## Work request
Which lines run from the one containing "Français (579, 2299)" through the end of the material? Transcribe them word for word, and only them.

** The data follows **

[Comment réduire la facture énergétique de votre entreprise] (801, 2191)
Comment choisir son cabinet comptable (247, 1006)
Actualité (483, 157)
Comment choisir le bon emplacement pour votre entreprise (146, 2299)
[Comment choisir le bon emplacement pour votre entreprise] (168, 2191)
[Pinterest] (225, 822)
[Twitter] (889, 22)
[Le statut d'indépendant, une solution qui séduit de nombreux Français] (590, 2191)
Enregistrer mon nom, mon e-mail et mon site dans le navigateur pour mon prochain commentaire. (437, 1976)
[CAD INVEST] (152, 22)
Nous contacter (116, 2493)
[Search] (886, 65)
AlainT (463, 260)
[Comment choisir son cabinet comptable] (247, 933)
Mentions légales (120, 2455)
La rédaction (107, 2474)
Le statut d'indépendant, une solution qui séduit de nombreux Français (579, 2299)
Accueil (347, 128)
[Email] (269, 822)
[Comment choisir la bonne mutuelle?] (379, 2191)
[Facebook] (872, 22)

** End of The data **

## Solution to the problem
Le statut d'indépendant, une solution qui séduit de nombreux Français (579, 2299)
Accueil (347, 128)
[Email] (269, 822)
[Comment choisir la bonne mutuelle?] (379, 2191)
[Facebook] (872, 22)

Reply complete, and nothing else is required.